▶ Short task: Rewrite the listing below with every "screenshot" changed to "screen capture" and everything else left as it is. Leave out the pictures.

◇ ◇ ◇ ◇

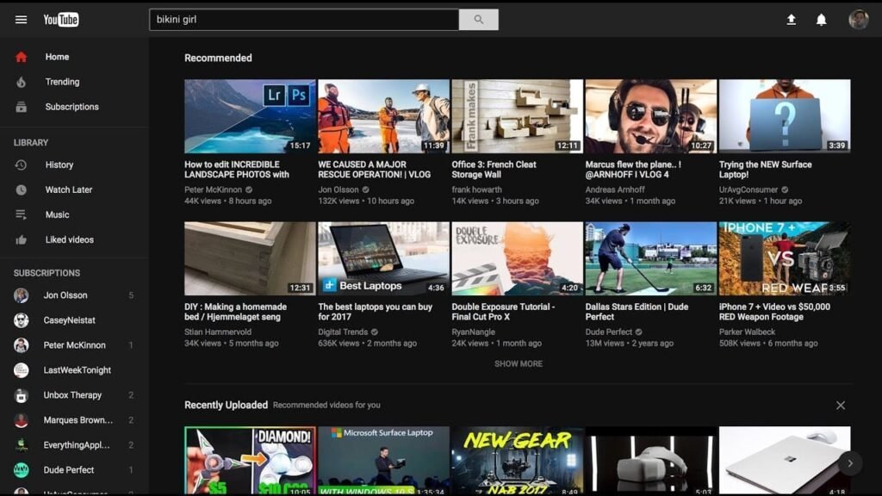The image size is (882, 496).
Task: Expand recommendations with SHOW MORE
Action: coord(519,363)
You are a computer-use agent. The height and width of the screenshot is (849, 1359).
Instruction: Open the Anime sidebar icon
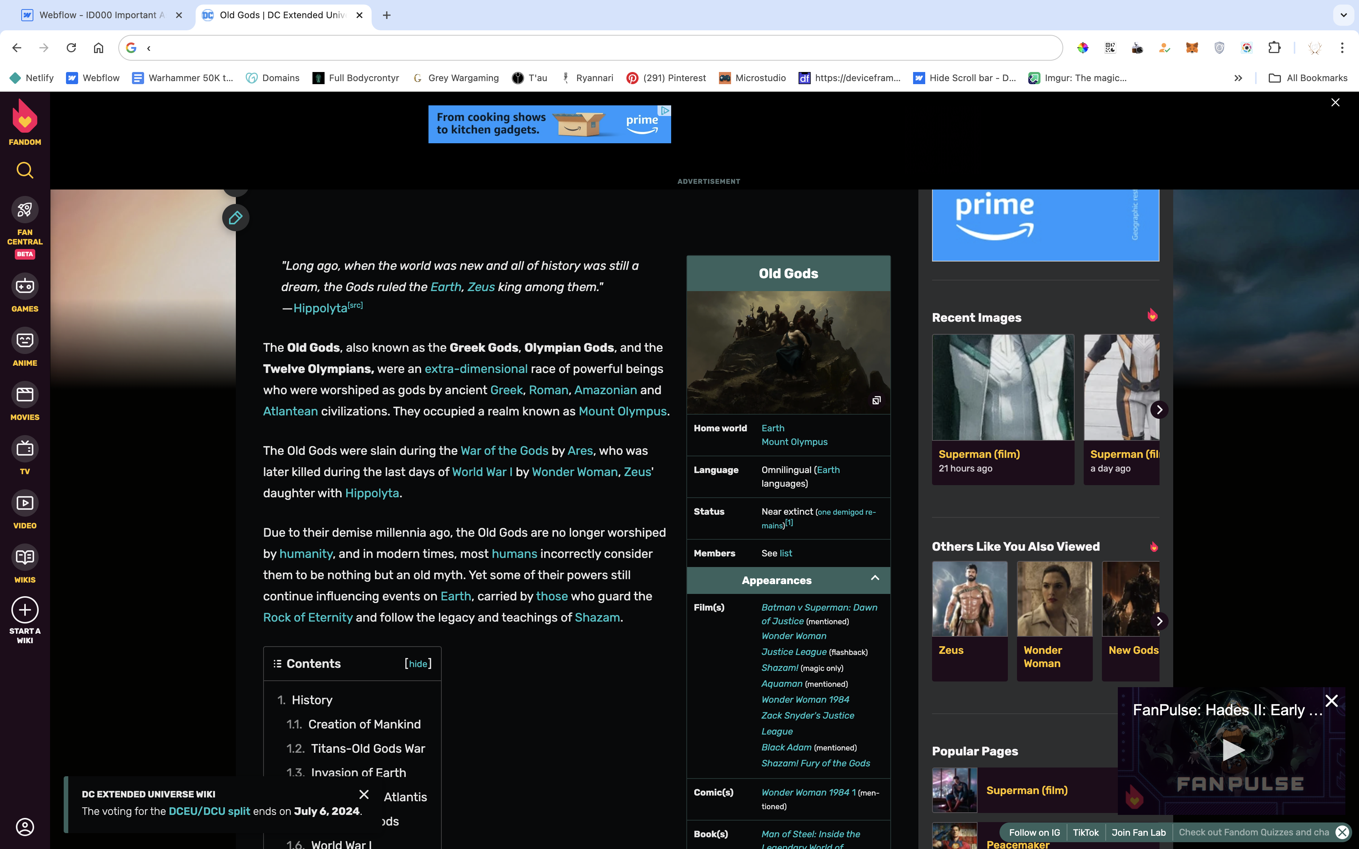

◇ ◇ ◇ ◇

▶ Task answer:
The image size is (882, 496).
Task: Expand recommendations with SHOW MORE
Action: coord(519,363)
You are a computer-use agent. The height and width of the screen capture is (849, 1359).
Instruction: Open the Anime sidebar icon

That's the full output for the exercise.